Posts etiquetados con ‘Generación Nocilla’

Editores pequeños, editores culturales, editores de vanguardia

Hace pocas semanas un profesor especializado en comunicación me ensalzaba, en un encuentro sobre las nuevas formas de lectura y, por tanto, de creación, las cualidades de vanguardia, de invención de nuevos lenguajes y formas de expresión de los adheridos a la generación Nocilla. Ese énfasis se notaba -me dijo- en la manera en que su narrativa transgredía los límites de los libros tradicionales para trasladarse, en alguna medida, a las páginas de sus blogs o algunos otros soportes hoy ya preteridos (CDs, etc.). Sin demasiado énfasis ni ganas de polemizar, le hice notar que la gran mayoría de los escritores de vanguardia que mencionaba habían tardado más bien poco en utilizar los medios de comunicación como trampolín para acceder a los medios de consagración más tradicionales, firmando anticipos y contratos jugosos con grupos editoriales que nada tenían que ver con los pequeños sellos que una vez -cuando no eran nadie- apostaron por ellos.

Seguir discutiendo sobre estas cosas culturales entre hornazos y solomillos, es algo difícil, así que ahí se quedó la cosa. El viernes pasado, sin embargo, leí un excelente artículo de Ignacio Echavarría, “Por los cauces establecidos“, que llamaba la atención, precisamente, sobre la aparente paradoja que resulta de que escritores “transgresores” opten por sellos hegemónicos, que nuestro campo editorial esté tan desvirtuado que no quepa establecer ya complicidades estructurales básicas entre editores culturales que defienden los valores de las culturas de vanguardia y autores que inventan esos lenguajes: “resulta elocuente”, dice Echevarría, “que esa promoción de escritores, con una lúcida conciencia de los recursos que el sistema ofrece (me refiero al tontamente llamado “grupo Nocilla”) optara, enseguida que pudieron, por los sellos hegemónicos”. Como en tantas otras ocasiones, hay que volver a Pierre Bourdieu y a las inconmensurables Reglas del arte:

“¿Cómo no percibir?” -se preguntaba el gran sociólogo francés- “algo así como una política de la independencia en las acciones que Baudelaire llevó a cabo en materia de edición y crítica? Sabemos que, en una época en la que el auge de la literatura “comercial” hacía la fortuna de de unas pocas editoriales grandes, Hachette, Lévy o Larousse, Baudelaire prefirió asociarse, para Las flores del mal, con un editor pequeño, Poulet-Malassis, que frecuentaba los cafés de vanguardia: rechazando las condiciones económicas más beneficiosas y la difusión incomparablemente más amplia que le ofrecía Michel Lévy, precisamente porque temía para su libro una divulgación excesivamente amplia, se compromete con un editor menor, pero a su vez comprometido con la lucha en favor de la poesía joven [...] y plenamente identificado con los intereses de sus autores [...]“.

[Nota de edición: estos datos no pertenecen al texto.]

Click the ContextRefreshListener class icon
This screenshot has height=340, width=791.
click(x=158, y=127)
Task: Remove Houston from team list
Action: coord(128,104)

Y Bourdieu afirma, como colofón incontestable, trasladable a nuestro régimen contemporáneo:

“Baudelaire instituye por primera vez la ruptura entre edición comercial y edición de vanguardia, contribuyendo así a hacer que surja un campo de los editores homólogo al de los escritores y, al mismo tiempo, la relación estructural enre el editor y el escritor de combate [...]“.

Quizás el Nocilla team no sea, después de todo, Baudelaire ni Champfleury ni Barbey d’Aurevilly ni Leconte de Lisle. Quizás tampoco los grupos editores de mayor tamaño, con mayor músculo financiero y altavoces de mayores dimensiones, coincidan con Poulet-Malassis y se parezcan más a Michel Levy; quizás tampoco -quiero que se me entienda bien- todos los pequeños sellos editoriales independientes sean, en rigor, sellos de vanguardia, porque su estrategia se basa más en un rescate cómodo y contrastado que un riesgo o complicidad por lo desconocido; quizás algunos grandes sellos miman la transgresión y engatusan a los jóvenes nocilleros con medios y canales que  hubiera sido difícil soñar en otras circunstancias; quizás ninguno de nosotros tenga vocación real de editor o autor pequeños, cultural, de vanguardia e independiente y las antiguas complicidades estructurales, que una vez sirvieron para distinguir a los editores y autores de combate, hoy sean sólo un recuerdo arcaico museizable. Quién sabe…

Los próximos días 1 y 2 de julio,  la Asociación de  Revistas Culturales de España (ARCE), organiza el seminario “La edición cultural: sentido y oportunidades“, y se me ocurre que entre las ponencias y los ponentes se encuentren temas de extraordinario interés para intentar entender si esa dimensión de la edición -la de vanguardia, la que sostiene la pujanza de la cultura y el compromiso político- será un mero residuo histórico o un arma cargada de futuro.